Zorba, o grego



                                                          Depois de minha caminhada diária às 6,00h da manhã, pelas ruas da cidade, totalizando um percurso de três quilômetros e meio, em 50 minutos, dirijo-me ao bar do meu amigo Roney, pescador emérito da região.                                                            Deixo-me ficar na lanchonete por uns 45 minutos, saboreando um cafezinho pingado, com direito a várias repetições gratuitas ( café com um pingo de leite) e, naturalmente, jogando conversa fora com mais três amigos: o poeta Carlos Rubens, o comerciante Dedé e o médico Lamarca. Não poderia estar melhor cercado: um poeta para elevar o meu espírito; um comerciante, para me recordar que não vivo no céu e que, portanto, devo estar atento. Um olho no padre e outro na missa. E, finalmente, o médico do corpo, me salvando das viroses, que resolveram me atacar ultimamente.
                                         A conversa gira em torno das últimas da cidade e, claro, vou dando meus “ pitacos” sobre economia, política e, finalmente, sobre o velho futebol. Nada que altere a rotação da terra e muito menos a translação. Se bem, estou muito desconfiado, que a alta concentração de ignorância mundial, com a explosiva mistura de seres bem perturbados, deve de alguma forma afetar o clima do planeta, senão o físico, o psicológico, sem dúvida, anda muito alterado. Digo isso, porque nossas conversas terminam sempre sobre estes crimes malucos que andam acontecendo com uma freqüência que não era comum no passado recente. Mas o papo de hoje até que foi mais ameno e acabou alguém lembrando de um restaurante grego em São Paulo, que havia passado no teste dos fiscais da saúde pública.
                                            Imediatamente , minha memória acusou uma de minhas poucas frustações, o de nunca ter participado de um almoço grego, onde no final a turma toda sai quebrando os pratos. É prato pra toda direção, ficando o chão coalhado de cacos.
                                           Cheguei em casa já examinando um lugar discreto, no porão, onde eu poderia satisfazer esse meu desejo, reprimido há tanto tempo. Vou me preparar direitinho para esse grande evento, nunca sem antes comprar um cd que tenha a música Zorba, o grego.
                                           Essa música mexe com o meu emocional, mas de uma maneira gostosa, é uma sensação de que eu “cresço no jogo”, cada vez que arremesso um prato ao chão. Recordam-se, amigos, daquele desenho do Netuno, barbudo, com seu inseparável tridente, por trás das nuvens? Aquela caraça poderosa? Fazia tremer a terra toda, assim como está acontecendo nos nossos dias.
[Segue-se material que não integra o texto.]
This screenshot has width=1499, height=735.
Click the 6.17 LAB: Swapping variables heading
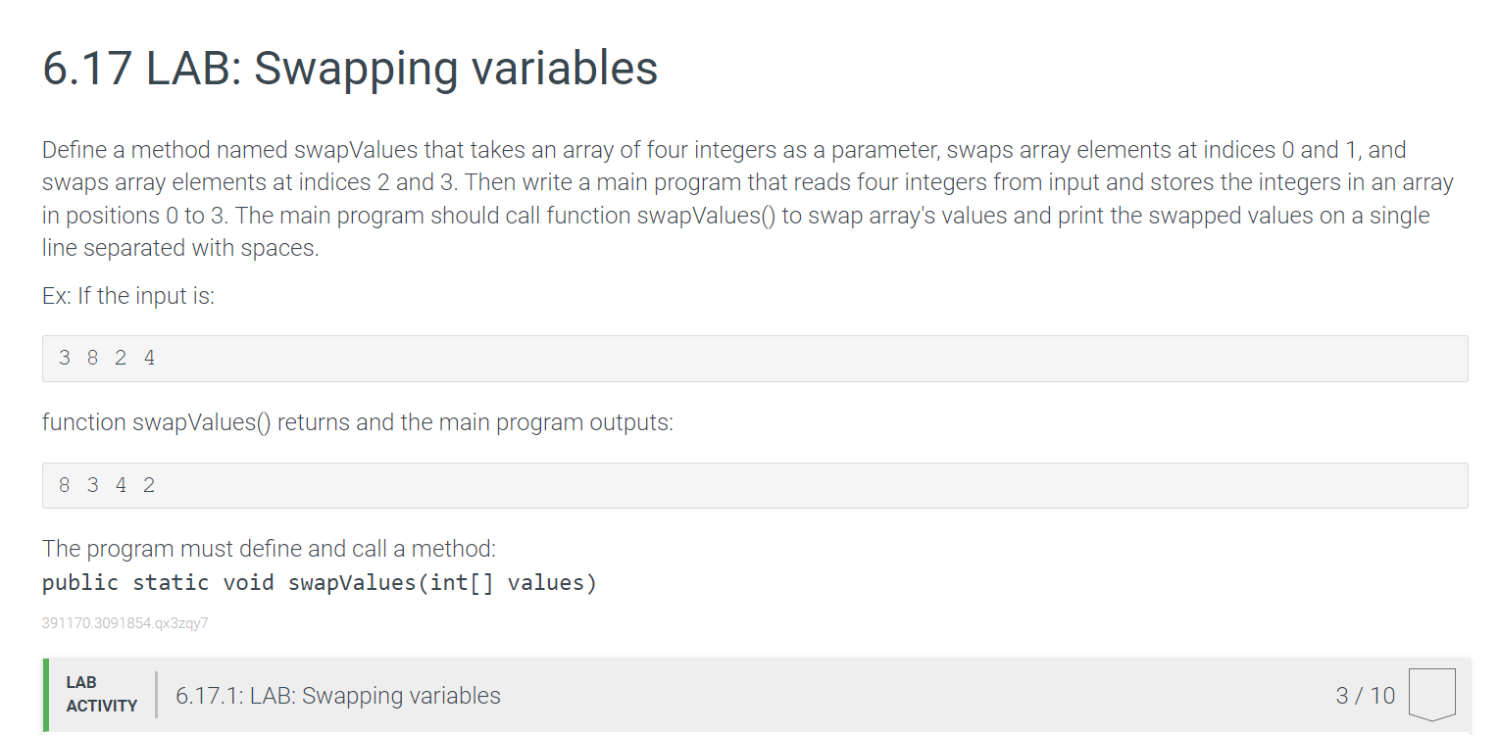tap(350, 69)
É mais ou menos isso o que a música do Zorba faz comigo!
                                         No entanto, logo a minha consciência me segura e me provoca uma reflexão bem humilde, não me deixando evoluir nesse compasso satânico de todo poderoso. Foi sempre assim e logo me recolho.
                                         Essas elocubrações acabam me levando a um outro grego, o grande Epicuro, que viveu feliz, rodeado de amigos, nos ensinando a simplicidade e a arte de viver. Podemos viver de pão e água, se quisermos. Na verdade, a vida exige pouco de nós, dizia. E, notável, nos ensinou a não temer a morte. De acordo com seu raciocínio, a morte seria apenas a dissolução dos átomos que constitui o corpo e a alma. Assim, a morte não existe enquanto o homem vive e o homem não existe mais quando sobrevém a morte. Bem acaciano, mas uma verdade incontestável. Quanto ao prazer, há que saber selecioná-los e dosá-los, esta a verdadeira sabedoria. Fazia da contemplação intelectual e das delícias da amizade os mais elevados prazeres, nos deixando para sempre a lição de que o homem pode se sustentar de recordações e de esperanças.
                                       Estou nessa. E aplaudo o nosso Chico Anísio, que em entrevista recente, respeitando as concepções religiosas, digo eu, falando sobre a morte, sentenciou que é melhor “ acreditar numa vida única, sem surpresas depois da morte”. Mas, me desculpem, retorno à minha pequenina frustração, avalio este prazer de quebrar os pratos e concluo que ele pode ser selecionado e vou mesmo executar este desejo, com alguma contenção, vá lá, como quer Epicuro. Mas, “pelo amor do guarda”, não abrirei mão dos passos saltitantes, com os braços lateralmente bem estendidos, pois é nessa coreografia que me vem a sensação de poder!
                                             Pensei em convidar algumas pessoas para o espetáculo, porém, desisto a tempo, só em imaginar que algum desses convivas, nunca se sabe, distorça esse meu pequenino prazer e pense que eu seja o próprio Posseidon e esteja fundando mais uma seita no mundo. Desconjuro, mil vezes!